Everett's weight is warm and heavy on my back. He presses his mouth to the spot behind my ear and breathes there for a while, and I lie face down on the ruined sheets and try to remember what I was doing here.
Revenge. I was here for revenge. I was going to take this alpha apart and walk away with the satisfaction of knowing I broke his control.
He's still inside me. Knot swollen, cock twitching, arms bracketing my shoulders. I'm full, wrecked, and my body is so content the revenge story won't stick. It slides off like water. Underneath is something I don't want to look at: I've never felt this good, and the person making me feel it doesn't even know my name.
I close my eyes, press my face into the sheets, and wait for the knot to go down. I try not to think about how badly I'm going to want it again when it does.
Everett
The knot takes twenty-three minutes to go down. I know because I count.
It's a habit from work. When you're waiting for a jury to come back, you count. When you're holding a silence after a question that landed, you count. It keeps you grounded, keeps you from filling the space with something stupid. So I count, and I breathe, and I stay inside him while his body slowly releases its grip on mine, and I pay attention to what happens when the heat-fog starts to clear.
What happens is interesting.
Most omegas, after knotting, go soft. Pliant. They melt into whoever's holding them, scent turning sweet and sleepy, mumbling things they won't remember. I like that part—the quiet window where biology strips everything down and the person underneath is just there, unguarded and warm.
This omega doesn't do that.

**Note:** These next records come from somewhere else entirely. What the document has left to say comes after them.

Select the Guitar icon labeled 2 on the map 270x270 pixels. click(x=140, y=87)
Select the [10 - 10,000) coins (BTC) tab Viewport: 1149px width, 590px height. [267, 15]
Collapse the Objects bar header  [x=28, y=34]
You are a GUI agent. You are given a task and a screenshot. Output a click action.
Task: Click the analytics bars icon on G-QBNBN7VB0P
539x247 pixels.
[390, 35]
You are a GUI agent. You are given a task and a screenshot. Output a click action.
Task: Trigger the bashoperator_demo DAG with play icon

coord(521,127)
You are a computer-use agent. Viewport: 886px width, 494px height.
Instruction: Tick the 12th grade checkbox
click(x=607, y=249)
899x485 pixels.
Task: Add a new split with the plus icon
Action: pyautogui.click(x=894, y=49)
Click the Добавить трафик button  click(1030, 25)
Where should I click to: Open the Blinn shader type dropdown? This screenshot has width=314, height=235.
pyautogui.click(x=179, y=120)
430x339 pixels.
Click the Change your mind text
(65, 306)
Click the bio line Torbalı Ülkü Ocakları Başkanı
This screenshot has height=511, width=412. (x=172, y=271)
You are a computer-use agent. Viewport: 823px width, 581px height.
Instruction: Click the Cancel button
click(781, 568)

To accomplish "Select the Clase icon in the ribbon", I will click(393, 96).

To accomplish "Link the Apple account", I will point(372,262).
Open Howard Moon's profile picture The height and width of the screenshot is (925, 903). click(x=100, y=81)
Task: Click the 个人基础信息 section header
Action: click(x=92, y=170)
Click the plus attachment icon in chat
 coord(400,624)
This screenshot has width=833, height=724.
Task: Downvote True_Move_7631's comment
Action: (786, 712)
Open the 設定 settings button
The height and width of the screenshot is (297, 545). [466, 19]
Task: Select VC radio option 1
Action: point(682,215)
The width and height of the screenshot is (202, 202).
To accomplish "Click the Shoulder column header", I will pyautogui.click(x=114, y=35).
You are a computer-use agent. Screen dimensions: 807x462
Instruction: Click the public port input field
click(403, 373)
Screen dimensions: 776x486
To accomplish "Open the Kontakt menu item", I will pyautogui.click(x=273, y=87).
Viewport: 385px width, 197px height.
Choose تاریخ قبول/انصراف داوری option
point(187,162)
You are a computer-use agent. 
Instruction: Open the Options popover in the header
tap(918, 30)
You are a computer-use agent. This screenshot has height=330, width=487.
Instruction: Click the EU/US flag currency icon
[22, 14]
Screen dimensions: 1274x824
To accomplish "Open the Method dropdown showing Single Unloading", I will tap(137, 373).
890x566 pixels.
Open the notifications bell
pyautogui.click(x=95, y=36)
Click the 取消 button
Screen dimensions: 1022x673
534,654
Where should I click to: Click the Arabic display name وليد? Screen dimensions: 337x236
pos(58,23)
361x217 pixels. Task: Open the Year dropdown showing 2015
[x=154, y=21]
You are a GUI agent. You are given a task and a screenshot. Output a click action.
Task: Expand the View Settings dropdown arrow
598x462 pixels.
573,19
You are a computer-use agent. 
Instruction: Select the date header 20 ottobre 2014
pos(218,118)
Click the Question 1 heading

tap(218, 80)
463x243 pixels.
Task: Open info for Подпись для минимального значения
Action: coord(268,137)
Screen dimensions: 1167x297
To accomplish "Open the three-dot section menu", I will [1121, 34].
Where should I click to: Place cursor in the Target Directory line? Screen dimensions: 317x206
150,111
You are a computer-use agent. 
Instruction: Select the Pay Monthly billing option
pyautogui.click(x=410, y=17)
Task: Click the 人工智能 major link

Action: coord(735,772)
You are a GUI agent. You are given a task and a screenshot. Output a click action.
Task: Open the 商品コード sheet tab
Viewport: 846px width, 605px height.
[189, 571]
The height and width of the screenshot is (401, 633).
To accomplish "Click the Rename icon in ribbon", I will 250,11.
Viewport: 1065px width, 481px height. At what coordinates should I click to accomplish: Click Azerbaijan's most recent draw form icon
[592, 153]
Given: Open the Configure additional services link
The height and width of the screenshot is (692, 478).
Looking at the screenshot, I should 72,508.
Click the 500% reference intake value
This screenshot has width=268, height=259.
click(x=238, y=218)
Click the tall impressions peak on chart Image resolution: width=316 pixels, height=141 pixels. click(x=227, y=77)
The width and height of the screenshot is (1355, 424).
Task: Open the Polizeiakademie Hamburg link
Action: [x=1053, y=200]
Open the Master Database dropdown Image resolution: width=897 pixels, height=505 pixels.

He goes quiet when the knot starts to shrink, which is normal, but instead of softening into me, he pulls himself together. I feel it in his body—the tension coming back in his shoulders, his breathing shifting from raggedto controlled. By the time I slip out, he's already propped on his elbows, spine straight like someone who learned to hold himself upright even when he's dead tired.
Minutes ago, he was crying into the sheets while I knotted him. Now he's putting himself back together, fast, like a soldier after an ambush. That speed tells me more about him than anything else tonight.
"There's water on the side table," I say. I reach over and grab one of the bottles and hold it out.
He takes it and drinks without looking at me, and I watch his throat work and the way he holds the bottle — fingers steady, grip controlled. He's already running his own debrief in his head. I can tell.
"You came back fast," I say.
He glances at me over the bottle. "Came back from what?"
"Most omegas stay under longer after a knotting like that. You're already thinking again."
A pause. Then, carefully: "I don't like not being able to think."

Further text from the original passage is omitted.